# Van hire



## Guest (Feb 12, 2013)

Hi All!

Anyone knows if it is possible to hire a Van in Cyprus? We have a pallet coming to Limassol one week after we arrive and they want 200 euro just for the transport to the Paphos area.


Links?


Anders


----------



## PeteandSylv (Sep 24, 2008)

You certainly can hire vans here. While waiting at traffic lights yesterday I saw a banner advertising van hire including refrigerated. If I see it or any others I'll get the number for you. 

I would expect some car hire companies to offer vans too. There's always a market for this when crashed vans are off the road for repair.

Pete


----------



## Guest (Feb 12, 2013)

PeteandSylv said:


> You certainly can hire vans here. While waiting at traffic lights yesterday I saw a banner advertising van hire including refrigerated. If I see it or any others I'll get the number for you.
> 
> I would expect some car hire companies to offer vans too. There's always a market for this when crashed vans are off the road for repair.
> 
> Pete


Ok, Thanks!

I only found one online but they had many. Price was high though. I will surf on.

I have not found any normal car rental with these kind of cars

Anders


----------



## PeteandSylv (Sep 24, 2008)

Vegaanders said:


> Ok, Thanks!
> 
> I only found one online but they had many. Price was high though. I will surf on.
> 
> ...


I think you will find van rental much higher than car rental anywhere. Its the implication that they are for commercial use. In Cyprus car hire insurance is a government scheme which may not apply to vans. This will also raise costs.

Good luck searching.

Pete


----------



## Pam n Dave (Jun 11, 2007)

Is that from Limassol docks??


----------



## Guest (Feb 13, 2013)

Pam n Dave said:


> Is that from Limassol docks??


Yes the pallet comes with Salamis Lines

Anders


----------



## Pam n Dave (Jun 11, 2007)

You should be able hire a double cabin for around 65 euro per day and the availability may be better in Limassol.
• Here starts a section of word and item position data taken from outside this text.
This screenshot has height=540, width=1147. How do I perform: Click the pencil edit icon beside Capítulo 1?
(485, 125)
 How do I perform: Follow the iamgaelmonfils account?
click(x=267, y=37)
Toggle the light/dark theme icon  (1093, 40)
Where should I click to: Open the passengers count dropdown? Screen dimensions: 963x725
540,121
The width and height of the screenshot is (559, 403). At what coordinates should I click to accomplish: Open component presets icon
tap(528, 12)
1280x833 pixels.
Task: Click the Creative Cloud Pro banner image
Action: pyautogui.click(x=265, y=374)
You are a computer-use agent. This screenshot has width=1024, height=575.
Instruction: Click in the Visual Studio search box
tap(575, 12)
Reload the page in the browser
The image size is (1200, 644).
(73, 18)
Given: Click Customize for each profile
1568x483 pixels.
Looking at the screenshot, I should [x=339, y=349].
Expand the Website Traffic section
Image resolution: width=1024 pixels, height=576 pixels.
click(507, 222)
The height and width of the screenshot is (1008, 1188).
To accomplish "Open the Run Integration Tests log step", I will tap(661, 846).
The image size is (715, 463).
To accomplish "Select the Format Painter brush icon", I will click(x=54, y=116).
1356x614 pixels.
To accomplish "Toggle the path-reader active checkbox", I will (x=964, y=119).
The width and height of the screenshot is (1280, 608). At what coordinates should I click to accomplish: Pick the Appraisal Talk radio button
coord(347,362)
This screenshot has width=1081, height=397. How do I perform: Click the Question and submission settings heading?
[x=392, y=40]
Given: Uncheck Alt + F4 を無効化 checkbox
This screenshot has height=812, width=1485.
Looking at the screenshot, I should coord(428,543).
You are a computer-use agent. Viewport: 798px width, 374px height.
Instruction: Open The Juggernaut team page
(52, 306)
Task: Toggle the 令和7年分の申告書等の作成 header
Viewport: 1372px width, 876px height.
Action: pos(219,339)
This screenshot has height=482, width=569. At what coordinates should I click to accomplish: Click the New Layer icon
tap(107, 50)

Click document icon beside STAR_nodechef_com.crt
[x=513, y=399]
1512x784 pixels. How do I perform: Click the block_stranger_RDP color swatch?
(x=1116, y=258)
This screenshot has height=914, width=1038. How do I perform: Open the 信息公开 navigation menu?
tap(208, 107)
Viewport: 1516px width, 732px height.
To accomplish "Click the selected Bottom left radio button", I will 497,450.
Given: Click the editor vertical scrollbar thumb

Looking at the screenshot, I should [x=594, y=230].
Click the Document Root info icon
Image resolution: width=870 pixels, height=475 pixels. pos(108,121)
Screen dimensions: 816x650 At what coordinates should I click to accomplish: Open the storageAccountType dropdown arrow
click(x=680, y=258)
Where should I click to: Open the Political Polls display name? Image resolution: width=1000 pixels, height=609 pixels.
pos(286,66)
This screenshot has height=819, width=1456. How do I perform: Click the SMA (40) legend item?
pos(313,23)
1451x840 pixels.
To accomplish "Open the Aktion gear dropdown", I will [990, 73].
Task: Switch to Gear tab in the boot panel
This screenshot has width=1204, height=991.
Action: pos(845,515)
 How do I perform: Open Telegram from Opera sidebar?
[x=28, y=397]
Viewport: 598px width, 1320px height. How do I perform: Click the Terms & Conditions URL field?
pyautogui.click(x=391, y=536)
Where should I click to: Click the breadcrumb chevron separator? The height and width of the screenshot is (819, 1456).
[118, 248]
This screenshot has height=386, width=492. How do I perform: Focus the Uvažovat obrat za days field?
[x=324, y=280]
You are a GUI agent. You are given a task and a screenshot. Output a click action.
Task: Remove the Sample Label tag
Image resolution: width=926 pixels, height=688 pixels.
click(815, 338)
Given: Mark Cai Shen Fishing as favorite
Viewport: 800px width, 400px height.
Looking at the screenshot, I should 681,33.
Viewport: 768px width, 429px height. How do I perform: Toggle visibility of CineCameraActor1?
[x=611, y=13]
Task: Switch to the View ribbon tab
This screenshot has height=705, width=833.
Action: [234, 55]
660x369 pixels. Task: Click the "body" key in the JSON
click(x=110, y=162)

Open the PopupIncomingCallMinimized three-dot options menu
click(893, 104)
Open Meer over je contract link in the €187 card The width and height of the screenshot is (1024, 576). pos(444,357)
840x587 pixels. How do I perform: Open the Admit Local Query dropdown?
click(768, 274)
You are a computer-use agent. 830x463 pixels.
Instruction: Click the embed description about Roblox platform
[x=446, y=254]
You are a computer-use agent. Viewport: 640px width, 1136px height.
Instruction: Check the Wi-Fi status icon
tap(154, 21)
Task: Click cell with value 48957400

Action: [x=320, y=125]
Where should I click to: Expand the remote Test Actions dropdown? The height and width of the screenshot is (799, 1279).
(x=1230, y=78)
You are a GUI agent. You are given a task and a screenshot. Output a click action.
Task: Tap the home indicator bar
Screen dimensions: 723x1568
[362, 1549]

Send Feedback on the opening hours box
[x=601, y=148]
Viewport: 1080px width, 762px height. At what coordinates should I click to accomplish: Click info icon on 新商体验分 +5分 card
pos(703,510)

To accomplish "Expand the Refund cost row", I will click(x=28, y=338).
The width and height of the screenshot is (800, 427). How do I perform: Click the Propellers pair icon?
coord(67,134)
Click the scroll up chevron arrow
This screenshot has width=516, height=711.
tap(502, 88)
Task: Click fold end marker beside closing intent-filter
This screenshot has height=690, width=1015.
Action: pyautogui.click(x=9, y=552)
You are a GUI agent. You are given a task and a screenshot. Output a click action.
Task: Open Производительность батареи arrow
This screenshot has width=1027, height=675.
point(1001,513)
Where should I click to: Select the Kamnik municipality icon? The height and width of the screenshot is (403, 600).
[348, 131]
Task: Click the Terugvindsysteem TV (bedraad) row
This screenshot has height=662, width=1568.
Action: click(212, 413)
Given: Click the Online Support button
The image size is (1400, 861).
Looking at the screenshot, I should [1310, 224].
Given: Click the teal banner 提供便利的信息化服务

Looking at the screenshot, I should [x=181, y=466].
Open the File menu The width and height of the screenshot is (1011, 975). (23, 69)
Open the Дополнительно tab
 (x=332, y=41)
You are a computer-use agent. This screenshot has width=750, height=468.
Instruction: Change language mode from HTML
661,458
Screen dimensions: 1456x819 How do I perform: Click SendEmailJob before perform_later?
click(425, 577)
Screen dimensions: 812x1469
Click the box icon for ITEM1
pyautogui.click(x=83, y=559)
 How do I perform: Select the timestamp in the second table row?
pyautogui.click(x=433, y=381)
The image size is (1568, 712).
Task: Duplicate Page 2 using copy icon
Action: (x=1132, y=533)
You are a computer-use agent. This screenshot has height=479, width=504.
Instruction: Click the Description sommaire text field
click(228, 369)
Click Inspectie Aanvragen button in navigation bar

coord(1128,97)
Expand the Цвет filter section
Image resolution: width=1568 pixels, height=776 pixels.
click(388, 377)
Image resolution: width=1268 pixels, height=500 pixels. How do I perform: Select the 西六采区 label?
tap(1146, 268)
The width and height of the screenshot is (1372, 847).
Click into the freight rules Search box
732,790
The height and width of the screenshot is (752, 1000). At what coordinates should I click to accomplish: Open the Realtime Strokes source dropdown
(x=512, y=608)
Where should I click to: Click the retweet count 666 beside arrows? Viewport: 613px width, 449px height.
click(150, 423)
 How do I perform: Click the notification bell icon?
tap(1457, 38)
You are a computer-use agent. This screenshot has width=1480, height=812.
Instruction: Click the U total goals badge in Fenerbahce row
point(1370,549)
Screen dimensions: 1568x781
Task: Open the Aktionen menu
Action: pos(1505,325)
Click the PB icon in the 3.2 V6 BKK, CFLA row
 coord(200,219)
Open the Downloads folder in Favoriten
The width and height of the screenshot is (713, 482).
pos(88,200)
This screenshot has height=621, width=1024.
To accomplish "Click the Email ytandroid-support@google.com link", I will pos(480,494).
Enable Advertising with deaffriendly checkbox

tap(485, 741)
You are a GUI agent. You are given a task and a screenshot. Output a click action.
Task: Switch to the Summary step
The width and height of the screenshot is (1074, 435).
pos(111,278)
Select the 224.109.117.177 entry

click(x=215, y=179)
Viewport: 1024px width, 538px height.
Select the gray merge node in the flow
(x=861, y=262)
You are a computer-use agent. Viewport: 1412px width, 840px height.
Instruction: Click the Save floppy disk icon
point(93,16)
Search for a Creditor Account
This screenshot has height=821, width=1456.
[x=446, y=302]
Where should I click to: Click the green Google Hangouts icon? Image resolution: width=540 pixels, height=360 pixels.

I suspect that you may need to de-pallet the items though.


----------



## kmas100 (Dec 21, 2012)

Hi anders,

Just saw this ad...

High Top, long wheel base transit van available for moving goods anywhere in Cyprus at reasonable rates. Front and side loading. Located in Limassol but can work anywhere in Cyprus. Call for a no obligation quote. Call Jim on 99225240.


regards
Karolos


----------



## Guest (Feb 17, 2013)

kmas100 said:


> Hi anders,
> 
> Just saw this ad...
> 
> ...


Thank you very much!

I have also got another phone to call. I seems that my 2m x 1m x 1m pallet will be able to get from harbor


Anders


----------